- Born: Eugenia Valentini 21 April 1965 (age 61) Fabriano, Ancona, Italy
- Occupations: Pornographic actress, stage actress, entrepreneur
- Years active: 1989–2003
- Notable work: Giochi bestiali in famiglia, Il nulla, Caligula
- Spouse: Marco Toto (1989–?)

= Jessica Rizzo =

Italian pornographic actress, stage actress and entrepreneur

Jessica Rizzo (born 21 April 1965) is an Italian former pornographic actress, stage actress, and entrepreneur.

==Life and career==
Rizzo began her career as a singer, often performing with her husband Marco Toto on guitar.

In 1989, the couple starred in the pornographic film Giochi bestiali in famiglia. They had already starred in some amateur pornography with their faces covered by masks.
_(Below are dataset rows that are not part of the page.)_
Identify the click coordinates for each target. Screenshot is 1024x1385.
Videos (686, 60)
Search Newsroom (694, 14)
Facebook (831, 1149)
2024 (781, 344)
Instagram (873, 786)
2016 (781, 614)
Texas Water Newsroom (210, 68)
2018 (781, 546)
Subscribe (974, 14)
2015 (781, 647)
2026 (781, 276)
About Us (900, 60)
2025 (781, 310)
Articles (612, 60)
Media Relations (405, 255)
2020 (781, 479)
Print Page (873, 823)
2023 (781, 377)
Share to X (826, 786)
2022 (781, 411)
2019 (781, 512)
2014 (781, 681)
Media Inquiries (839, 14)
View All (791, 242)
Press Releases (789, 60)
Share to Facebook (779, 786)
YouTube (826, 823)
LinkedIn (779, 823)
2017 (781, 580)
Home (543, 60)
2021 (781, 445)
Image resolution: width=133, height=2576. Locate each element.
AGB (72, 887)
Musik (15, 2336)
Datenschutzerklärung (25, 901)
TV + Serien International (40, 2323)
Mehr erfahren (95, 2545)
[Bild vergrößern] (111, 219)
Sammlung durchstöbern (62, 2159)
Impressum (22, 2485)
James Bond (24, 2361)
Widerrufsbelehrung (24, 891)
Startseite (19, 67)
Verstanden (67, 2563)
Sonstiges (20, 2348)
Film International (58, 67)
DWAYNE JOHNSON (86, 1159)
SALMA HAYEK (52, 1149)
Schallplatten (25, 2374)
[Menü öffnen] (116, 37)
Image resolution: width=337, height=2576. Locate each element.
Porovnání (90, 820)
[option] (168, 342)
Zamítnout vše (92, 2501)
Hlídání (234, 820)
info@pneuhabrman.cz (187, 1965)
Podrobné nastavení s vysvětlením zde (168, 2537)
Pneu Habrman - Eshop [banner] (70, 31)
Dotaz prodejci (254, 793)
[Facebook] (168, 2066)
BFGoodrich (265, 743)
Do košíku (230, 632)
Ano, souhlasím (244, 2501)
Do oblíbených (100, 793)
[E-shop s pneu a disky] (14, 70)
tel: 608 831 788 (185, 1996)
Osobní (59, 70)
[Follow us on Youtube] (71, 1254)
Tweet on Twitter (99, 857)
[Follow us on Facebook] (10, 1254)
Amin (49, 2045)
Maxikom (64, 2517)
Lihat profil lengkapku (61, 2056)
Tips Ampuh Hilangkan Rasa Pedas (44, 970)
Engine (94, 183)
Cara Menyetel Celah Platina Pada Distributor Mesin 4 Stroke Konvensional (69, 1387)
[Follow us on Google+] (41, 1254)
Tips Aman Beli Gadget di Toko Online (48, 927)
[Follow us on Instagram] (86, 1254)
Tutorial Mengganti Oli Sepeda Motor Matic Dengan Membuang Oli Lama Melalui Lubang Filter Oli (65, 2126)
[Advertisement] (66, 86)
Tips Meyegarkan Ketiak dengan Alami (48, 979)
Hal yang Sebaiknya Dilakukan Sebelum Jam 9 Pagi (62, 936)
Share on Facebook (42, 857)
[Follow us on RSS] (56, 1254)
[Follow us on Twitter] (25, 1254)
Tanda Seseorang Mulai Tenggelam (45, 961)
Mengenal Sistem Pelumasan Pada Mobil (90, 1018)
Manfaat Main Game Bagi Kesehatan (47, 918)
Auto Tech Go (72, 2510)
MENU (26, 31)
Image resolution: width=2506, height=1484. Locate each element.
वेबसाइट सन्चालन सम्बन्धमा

The 1989 film created a stir in their hometown, drawing the attention of the Italian press and launching Rizzo's career.

Rizzo went on to appear in numerous pornographic films, including those directed by American director of adult films Gerard Damiano.

She founded the company Jessica Rizzo Communications, which produces amateur videos. She works as both a director and performer for her company. She also has her own line of lingerie and perfume.

Rizzo also works as a stage actress, having made her theatrical debut in 1995 in Dario D'Ambrosi Il nulla. In 2003, she was directed by Arnolfo Petri in Albert Camus' Caligula.

In 2011, Rizzo and Toto were involved in a case of tax evasion for allegedly evading approximately 16 million Euros.